Em cumprimento a novos mandados de prisão expedidos pela 4ª Vara Criminal de Penedo, policiais civis prenderam um advogado, o filho de um juiz e um taxista, na segunda fase de uma operação deflagrada na cidade de Penedo, em Alagoas, e no estado do Rio Grande do Sul, na madrugada desta terça-feira (04), contra acusados de participar de um esquema que gerou prejuízo de R$ 400 mil a uma família que venceu ação judicial e teria direito ao recebimento da quantia relativa à causa.

O delegado regional do município ribeirinho, Gustavo Xavier, explicou que a Justiça de Penedo expediu cinco mandados de prisão preventiva, sendo cumpridos quatro deles, inclusive, contra o advogado criminalista João Carlos Renovatto, que já está detido em decorrência da primeira fase da operação.

O taxista Flávio Firmino da Silva, preso em Penedo, foi encaminhado para a Delegacia de Igreja Nova; o advogado João Paulo Duarte Pereira, também detido em Penedo, foi levado para o Presídio Baldomero Cavalcanti, em Maceió; já o filho do magistrado, identificado como Jairo Xavier Costa Júnior, foi preso na capital e foi conduzido para o Complexo de Delegacias Especializadas (Code), no bairro de Mangabeiras.

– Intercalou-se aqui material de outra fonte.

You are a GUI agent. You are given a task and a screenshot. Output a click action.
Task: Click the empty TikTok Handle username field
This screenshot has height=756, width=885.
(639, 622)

Todos foram autuados pelos crimes de associação criminosa, falsidade ideológica e furto mediante fraude.

Conforme explicou o delegado, as pessoas presas nesta fase integram a mesma organização criminosa. “De uma forma geral, os acusados ingressavam com ações cíveis criando partes que não existiam no processo com a falsificação de documentos, objetivando lesionar famílias que ganhavam as ações e deveriam receber o valor da causa. Ou seja, ao invés de o dinheiro seguir para a família, iria para a organização criminosa”.

O delegado disse, ainda, que outras pessoas podem ser presas em uma nova fase da operação. “Com certeza, a organização criminosa é formada por mais integrantes. Em breve, teremos mais novidades sobre o caso”.

PRIMEIRA FASE

Na primeira etapa da operação policial, deflagrada nos estados de Alagoas e do Rio Grande do Sul, três pessoas suspeitas de participar de um esquema que resultou no recebimento indevido da quantia de R$ 220 mil pagos pelo Judiciário foram presas.

O esquema havia sido descoberto depois que familiares da pessoa que deveria receber o valor da ação judicial e que morreu em 2001, no Rio Grande do Sul, obtiveram a informação de que o dinheiro já tinha sido pago.